Wednesday, August 07, 2013

i hate these blurred lines

The parents have returned to Iowa, leaving me bereft. Alternatively, they've left me with sleep deprivation and a mountainous pile of email and to-dos to sort through. Take your pick. Either way, though, their visit was v. lovely, and I'm glad that they came out! And it seems that last night's dinner was an utterly rousing success, even when viewed through the lens of my sober post-party survey of the dirty dishes in my kitchen. Luckily, cleanup was pretty easy since other people loaded the dishwasher last night (thanks, other people!), so I ran that load, then another load, and did a bit of handwashing of pots and pans. But everything's all clean and sparkly, and I had leftover tacos and a leftover glass of chardonnay for supper, which was exactly what I was in the mood for.

Anyway, this morning started off on an incredibly surly note when someone stood me up for an eight a.m. meeting - it was the second time this week, and I'm in a killing mood.
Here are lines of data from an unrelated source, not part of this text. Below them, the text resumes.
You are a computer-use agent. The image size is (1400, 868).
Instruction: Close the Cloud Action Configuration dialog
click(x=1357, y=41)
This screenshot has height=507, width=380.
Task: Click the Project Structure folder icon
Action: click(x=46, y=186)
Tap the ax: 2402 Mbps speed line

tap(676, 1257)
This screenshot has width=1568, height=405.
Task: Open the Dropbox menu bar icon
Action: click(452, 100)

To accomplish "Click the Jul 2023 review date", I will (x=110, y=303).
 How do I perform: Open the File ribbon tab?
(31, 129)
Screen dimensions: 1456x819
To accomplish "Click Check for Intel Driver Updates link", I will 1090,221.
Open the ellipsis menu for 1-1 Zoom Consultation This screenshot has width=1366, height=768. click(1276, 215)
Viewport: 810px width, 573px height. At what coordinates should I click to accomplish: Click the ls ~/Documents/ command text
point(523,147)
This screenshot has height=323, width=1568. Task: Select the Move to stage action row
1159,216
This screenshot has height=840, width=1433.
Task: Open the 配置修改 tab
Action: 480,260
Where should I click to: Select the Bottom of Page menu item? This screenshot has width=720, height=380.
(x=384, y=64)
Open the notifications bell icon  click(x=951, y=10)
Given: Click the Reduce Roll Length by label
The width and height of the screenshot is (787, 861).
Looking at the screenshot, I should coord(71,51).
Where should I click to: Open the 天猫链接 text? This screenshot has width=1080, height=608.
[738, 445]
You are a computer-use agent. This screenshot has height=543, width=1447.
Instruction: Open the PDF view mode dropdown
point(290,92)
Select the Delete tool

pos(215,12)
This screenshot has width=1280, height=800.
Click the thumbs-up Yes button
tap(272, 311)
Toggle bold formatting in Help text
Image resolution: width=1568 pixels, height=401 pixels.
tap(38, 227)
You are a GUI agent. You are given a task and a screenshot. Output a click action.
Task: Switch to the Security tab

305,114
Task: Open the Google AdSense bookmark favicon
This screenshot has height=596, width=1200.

I got some work done after that, then picked up my parents, had lunch with them, and hung out for a bit before taking them to the airport. Then I came home, did a couple of meetings, tried to work, and was too overwhelmed by everything I have to do to continue. So I ate supper, then read through all of Prudence and Alex's manuscript so far. The good news is that I like almost all of it (or can see how to make it better); the bad news is that I'm only halfway through and it's due in 2.5 weeks. Lololololol. This wouldn't be quite so bad if I didn't have two major projects at work culminating in the next three weeks. But if I survive to the end of August, I'm taking a mental health break in September, I swear. And I expect you to hold me to it.

After talking to Terry for a bit, I came upstairs with the intention of going to bed, but instead sent a bunch of emails so that I wouldn't hate myself quite so much in the morning. And now I'm going to go to bed, knowing that I'll probably hate myself anyway, since I have to get up at 6:30. Goodnight!